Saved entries

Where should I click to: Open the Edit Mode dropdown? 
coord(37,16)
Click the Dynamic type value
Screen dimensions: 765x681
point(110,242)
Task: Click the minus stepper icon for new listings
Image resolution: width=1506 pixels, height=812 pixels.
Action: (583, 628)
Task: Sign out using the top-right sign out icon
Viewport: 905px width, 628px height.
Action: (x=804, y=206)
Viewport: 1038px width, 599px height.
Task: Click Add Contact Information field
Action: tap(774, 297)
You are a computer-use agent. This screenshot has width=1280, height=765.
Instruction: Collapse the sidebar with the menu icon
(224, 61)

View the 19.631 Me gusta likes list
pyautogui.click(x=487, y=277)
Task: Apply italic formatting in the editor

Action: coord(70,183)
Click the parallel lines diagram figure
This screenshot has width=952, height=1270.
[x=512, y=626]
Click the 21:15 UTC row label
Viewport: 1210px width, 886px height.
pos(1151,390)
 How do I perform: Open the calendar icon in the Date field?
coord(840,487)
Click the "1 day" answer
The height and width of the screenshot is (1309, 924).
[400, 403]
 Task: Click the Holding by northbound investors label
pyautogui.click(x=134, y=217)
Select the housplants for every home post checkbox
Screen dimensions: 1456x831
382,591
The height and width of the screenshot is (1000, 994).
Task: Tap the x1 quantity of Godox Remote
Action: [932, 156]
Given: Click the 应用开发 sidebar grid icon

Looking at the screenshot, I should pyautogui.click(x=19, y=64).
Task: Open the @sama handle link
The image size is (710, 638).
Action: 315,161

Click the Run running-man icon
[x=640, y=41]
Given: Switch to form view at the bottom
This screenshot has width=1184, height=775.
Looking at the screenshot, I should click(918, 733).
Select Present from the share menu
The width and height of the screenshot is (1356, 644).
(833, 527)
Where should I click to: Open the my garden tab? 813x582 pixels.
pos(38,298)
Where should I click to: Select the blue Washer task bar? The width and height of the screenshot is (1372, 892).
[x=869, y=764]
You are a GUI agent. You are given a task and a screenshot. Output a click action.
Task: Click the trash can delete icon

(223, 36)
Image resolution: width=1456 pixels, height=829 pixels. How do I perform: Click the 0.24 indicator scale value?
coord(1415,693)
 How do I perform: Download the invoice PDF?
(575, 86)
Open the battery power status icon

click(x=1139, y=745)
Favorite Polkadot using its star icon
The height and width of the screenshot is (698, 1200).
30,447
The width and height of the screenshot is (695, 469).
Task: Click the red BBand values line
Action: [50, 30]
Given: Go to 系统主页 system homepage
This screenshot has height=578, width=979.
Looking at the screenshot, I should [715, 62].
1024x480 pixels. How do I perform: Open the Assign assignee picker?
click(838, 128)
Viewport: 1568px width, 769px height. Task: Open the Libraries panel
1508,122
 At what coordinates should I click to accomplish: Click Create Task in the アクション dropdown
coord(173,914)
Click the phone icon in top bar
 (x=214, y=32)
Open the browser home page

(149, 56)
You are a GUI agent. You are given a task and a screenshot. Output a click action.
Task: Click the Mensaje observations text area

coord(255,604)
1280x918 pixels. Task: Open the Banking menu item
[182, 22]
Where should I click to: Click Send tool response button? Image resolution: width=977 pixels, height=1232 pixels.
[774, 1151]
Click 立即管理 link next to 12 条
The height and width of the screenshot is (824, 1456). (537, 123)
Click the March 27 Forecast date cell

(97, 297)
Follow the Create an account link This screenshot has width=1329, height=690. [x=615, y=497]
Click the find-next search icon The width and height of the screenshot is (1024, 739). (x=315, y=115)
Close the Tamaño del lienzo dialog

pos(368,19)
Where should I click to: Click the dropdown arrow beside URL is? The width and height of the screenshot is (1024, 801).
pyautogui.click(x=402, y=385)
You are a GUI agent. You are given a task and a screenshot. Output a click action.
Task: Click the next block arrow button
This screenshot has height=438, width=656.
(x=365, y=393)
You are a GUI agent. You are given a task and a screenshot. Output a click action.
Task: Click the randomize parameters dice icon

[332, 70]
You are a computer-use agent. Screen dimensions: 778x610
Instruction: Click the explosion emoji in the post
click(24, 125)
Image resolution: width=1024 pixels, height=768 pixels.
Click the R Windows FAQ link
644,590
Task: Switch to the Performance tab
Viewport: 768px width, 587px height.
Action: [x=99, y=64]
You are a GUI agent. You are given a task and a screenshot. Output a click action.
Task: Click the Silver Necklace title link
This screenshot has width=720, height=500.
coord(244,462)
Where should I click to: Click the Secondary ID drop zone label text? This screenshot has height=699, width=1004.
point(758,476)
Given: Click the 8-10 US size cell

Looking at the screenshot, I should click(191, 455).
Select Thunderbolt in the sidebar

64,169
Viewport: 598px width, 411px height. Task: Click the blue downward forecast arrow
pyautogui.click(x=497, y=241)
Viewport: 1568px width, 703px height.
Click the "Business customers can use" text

• _EXERCISE OBJECTIVE_: Starting at the line that has "Where should I click to: Click Send" and ending at the line that has "Follow the Create", please write out the lines above exactly, leaving out all others.

• _EXPECTED ANSWER_:
Where should I click to: Click Send tool response button? Image resolution: width=977 pixels, height=1232 pixels.
[774, 1151]
Click 立即管理 link next to 12 条
The height and width of the screenshot is (824, 1456). (537, 123)
Click the March 27 Forecast date cell

(97, 297)
Follow the Create an account link This screenshot has width=1329, height=690. [x=615, y=497]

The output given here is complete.